It's a buddy movie set in the early 60ies Jim Crow South, working class Italian Brooklyn bouncer - Tony Lip (he of Sopranos fame) played by Viggo Mortensen - drives ultra-refined black (and gay) classical-turned-jazz-to-earn-a-living pianist - Don Shirley played by Mahershala Ali - on a tour through the South. Tony is a unabashedly racist initially, but has a heart; Don doesn't quite know where he belongs ("If I'm not black enough, not white enough, not man enough, then what am I, Tony?!" is his key outcry in the movie), but sees himself pushed again and again into the "negro"-bracket by people and times. The "Green Book" was a lodging and accommodations guide for black motorists travelling the South - places where they would not be turned away or beat up.
Ali won an Oscar for his supporting role as did the movie as such and the original script.

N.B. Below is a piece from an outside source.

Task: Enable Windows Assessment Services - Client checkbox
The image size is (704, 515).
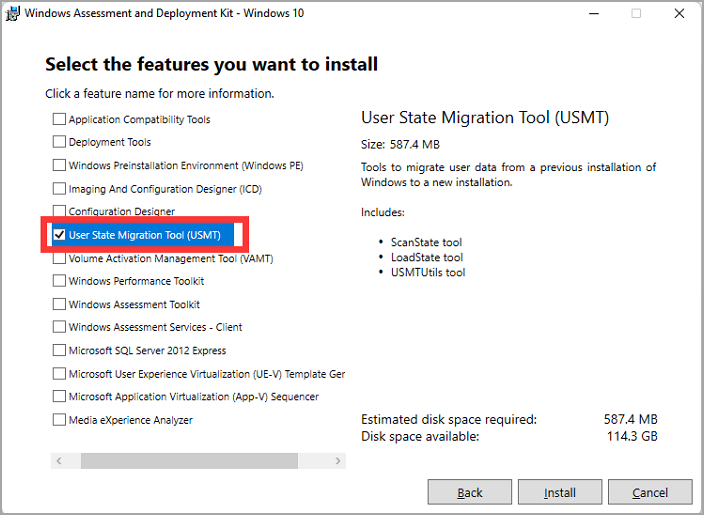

The film received some criticism from the Shirley family (doubting that Don was ever friends with Tony and the latter not just his employee) and from people bemoaning that it was yet another "white savior"-story. (These days you can't even make a film AGAINST racism anymore without rubbing someone in the wrong pc-way.) I didn't see it that way, if anyone was saved in that movie then it was Tony Lip who had his horizons broadened from his initial ignorant racism. (Back in the early 60ies it was easier to get someone rid of his individual racism than free yourself as a black man from the implications of the general racism all around you.)

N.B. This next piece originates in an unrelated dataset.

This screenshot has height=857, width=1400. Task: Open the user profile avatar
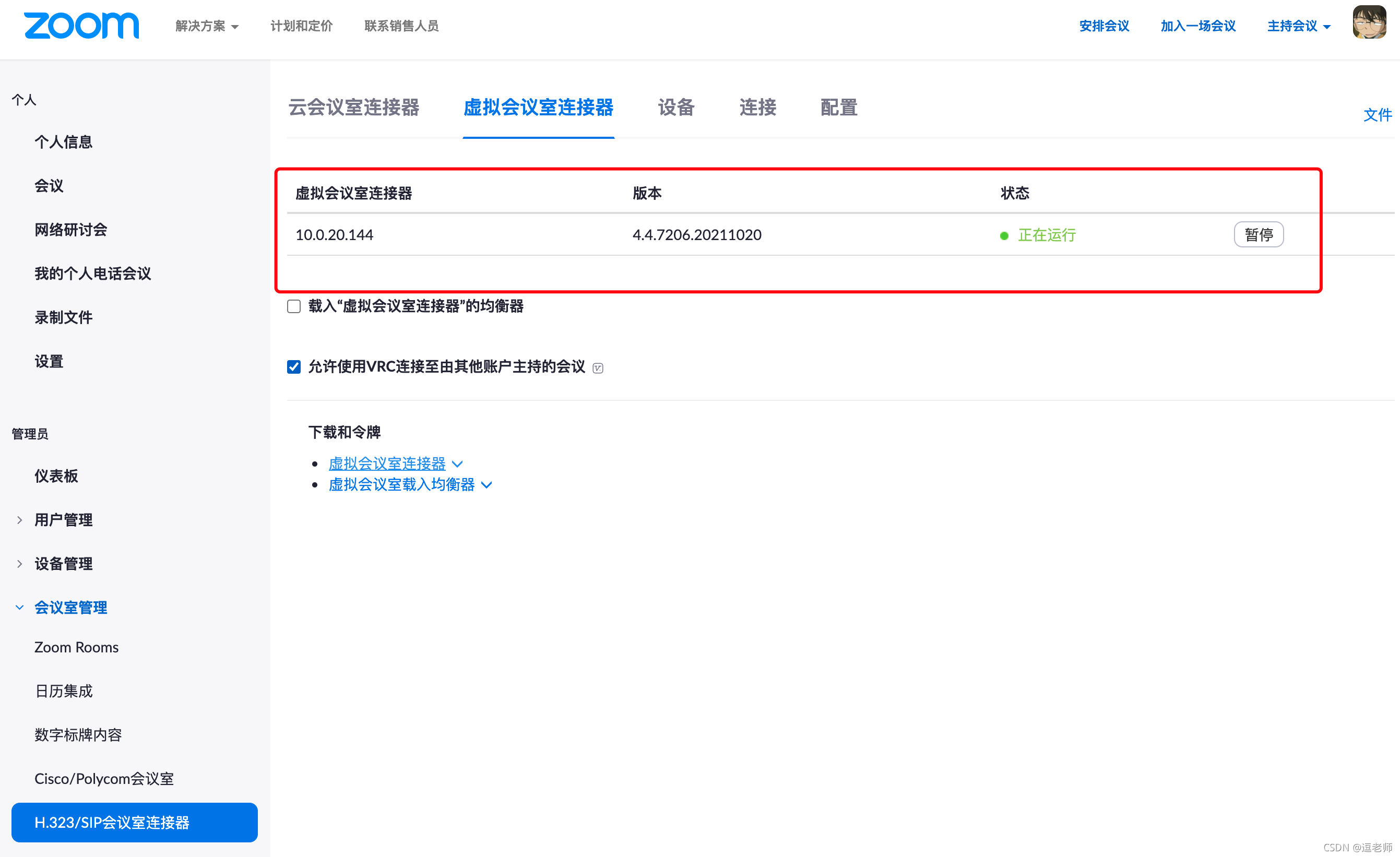pos(1369,23)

Green Book isn't an agitprop movie (it plays in the months before Christmas and you can guess where Don Shirley will somewhat unsurprisingly end up on Christmas Eve and how a bunch of Brooklyn wops overcome their resentments when it comes to sharing food). It's quiet, told straightforward very conservatively and there are no surprising twists, but I liked it. The music - Don Shirley's idiosyncratic mix of jazz, easy listening, classical runs and gospel lovingly recreated and rerecorded by Kris Bowers - struck a chord with me.